## Prompt
What you give back should be exactly the opening lines of the data, ending with the line that contains "Task: Go to the next question with Next >>" and including it.

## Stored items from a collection
--- START ---
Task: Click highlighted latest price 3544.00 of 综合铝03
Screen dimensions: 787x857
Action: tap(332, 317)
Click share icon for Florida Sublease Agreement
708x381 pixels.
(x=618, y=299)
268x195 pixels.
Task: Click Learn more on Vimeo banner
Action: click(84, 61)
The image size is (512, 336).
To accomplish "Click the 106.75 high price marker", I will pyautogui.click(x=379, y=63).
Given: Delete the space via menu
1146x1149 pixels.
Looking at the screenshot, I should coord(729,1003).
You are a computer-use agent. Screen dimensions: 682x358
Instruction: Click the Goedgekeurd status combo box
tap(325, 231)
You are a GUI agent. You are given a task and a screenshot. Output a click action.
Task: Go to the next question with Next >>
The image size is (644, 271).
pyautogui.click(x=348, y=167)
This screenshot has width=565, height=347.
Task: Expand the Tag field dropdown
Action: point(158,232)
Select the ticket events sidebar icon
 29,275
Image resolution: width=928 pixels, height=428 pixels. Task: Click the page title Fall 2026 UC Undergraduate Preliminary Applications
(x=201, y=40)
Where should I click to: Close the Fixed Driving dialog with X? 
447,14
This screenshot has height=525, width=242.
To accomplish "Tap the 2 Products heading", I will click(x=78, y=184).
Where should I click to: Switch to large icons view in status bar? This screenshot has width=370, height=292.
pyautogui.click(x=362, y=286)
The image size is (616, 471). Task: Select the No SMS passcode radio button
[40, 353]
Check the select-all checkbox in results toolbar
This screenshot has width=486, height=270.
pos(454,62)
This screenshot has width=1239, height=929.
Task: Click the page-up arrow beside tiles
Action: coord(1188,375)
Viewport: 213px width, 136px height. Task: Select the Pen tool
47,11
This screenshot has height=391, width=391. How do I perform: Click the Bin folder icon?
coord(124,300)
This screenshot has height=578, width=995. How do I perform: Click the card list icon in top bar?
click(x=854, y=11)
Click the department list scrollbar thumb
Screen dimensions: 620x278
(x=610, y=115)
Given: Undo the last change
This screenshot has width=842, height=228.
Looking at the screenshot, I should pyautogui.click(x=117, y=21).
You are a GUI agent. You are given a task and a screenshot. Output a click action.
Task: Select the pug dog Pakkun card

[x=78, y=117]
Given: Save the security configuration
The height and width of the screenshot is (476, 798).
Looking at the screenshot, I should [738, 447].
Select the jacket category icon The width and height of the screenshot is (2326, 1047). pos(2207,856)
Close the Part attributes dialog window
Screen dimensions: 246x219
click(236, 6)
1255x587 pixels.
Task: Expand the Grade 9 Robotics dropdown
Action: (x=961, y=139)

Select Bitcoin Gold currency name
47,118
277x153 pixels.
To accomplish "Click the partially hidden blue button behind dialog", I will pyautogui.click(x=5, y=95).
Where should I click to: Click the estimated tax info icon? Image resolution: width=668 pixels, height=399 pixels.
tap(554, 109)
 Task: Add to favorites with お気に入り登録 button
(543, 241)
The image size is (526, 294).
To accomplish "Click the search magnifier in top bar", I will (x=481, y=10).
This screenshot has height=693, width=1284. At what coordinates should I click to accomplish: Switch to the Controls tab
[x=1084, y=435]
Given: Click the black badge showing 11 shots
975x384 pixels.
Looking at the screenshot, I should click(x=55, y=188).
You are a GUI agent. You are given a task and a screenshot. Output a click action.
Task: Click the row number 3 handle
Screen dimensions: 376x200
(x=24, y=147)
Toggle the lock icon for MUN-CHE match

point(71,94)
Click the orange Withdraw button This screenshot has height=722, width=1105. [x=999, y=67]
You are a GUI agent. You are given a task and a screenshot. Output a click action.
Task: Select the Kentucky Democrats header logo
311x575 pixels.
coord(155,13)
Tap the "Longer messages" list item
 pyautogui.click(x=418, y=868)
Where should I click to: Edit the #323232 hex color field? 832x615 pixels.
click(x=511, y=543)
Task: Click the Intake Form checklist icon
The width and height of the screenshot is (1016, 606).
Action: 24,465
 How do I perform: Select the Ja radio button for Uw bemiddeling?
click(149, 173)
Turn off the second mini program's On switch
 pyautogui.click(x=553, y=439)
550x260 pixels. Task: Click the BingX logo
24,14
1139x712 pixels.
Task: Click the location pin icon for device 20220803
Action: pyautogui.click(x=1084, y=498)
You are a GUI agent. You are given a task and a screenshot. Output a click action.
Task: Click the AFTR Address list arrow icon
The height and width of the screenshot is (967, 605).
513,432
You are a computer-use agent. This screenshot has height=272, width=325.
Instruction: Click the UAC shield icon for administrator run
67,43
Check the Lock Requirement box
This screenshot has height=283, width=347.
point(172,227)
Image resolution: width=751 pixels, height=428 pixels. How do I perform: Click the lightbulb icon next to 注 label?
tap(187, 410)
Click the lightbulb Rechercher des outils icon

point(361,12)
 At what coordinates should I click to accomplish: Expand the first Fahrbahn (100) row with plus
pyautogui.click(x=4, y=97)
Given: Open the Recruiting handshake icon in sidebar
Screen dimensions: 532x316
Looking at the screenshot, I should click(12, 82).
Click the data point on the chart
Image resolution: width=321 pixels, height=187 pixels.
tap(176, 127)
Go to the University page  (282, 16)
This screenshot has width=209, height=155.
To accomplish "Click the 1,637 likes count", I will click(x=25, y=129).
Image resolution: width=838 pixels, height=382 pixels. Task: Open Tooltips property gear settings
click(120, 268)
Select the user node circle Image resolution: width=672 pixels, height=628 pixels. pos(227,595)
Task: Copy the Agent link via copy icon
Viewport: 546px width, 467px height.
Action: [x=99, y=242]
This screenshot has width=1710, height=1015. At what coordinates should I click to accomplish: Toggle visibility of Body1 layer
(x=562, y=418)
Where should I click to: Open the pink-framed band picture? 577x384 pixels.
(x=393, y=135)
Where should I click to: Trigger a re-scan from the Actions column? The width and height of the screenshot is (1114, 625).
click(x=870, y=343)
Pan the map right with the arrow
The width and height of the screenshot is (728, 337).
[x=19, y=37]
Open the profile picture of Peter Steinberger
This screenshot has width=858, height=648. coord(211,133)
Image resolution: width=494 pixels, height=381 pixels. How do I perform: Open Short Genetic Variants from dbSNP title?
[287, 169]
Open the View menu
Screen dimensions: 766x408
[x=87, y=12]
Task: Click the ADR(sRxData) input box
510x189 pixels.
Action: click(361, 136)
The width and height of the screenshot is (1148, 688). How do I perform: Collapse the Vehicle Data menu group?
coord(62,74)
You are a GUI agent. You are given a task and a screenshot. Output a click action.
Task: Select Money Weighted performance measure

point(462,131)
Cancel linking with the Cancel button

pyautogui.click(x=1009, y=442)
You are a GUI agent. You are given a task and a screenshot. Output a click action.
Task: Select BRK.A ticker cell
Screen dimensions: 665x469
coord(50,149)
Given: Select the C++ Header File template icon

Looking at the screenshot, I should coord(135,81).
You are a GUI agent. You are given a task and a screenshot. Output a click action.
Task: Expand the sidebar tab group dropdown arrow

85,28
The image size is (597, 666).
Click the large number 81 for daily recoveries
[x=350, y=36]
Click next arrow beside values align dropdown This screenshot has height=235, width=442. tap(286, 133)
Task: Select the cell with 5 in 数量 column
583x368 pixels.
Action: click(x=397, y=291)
--- END ---
## Your response
Task: Click highlighted latest price 3544.00 of 综合铝03
Screen dimensions: 787x857
Action: tap(332, 317)
Click share icon for Florida Sublease Agreement
708x381 pixels.
(x=618, y=299)
268x195 pixels.
Task: Click Learn more on Vimeo banner
Action: click(84, 61)
The image size is (512, 336).
To accomplish "Click the 106.75 high price marker", I will pyautogui.click(x=379, y=63).
Given: Delete the space via menu
1146x1149 pixels.
Looking at the screenshot, I should coord(729,1003).
You are a computer-use agent. Screen dimensions: 682x358
Instruction: Click the Goedgekeurd status combo box
tap(325, 231)
You are a GUI agent. You are given a task and a screenshot. Output a click action.
Task: Go to the next question with Next >>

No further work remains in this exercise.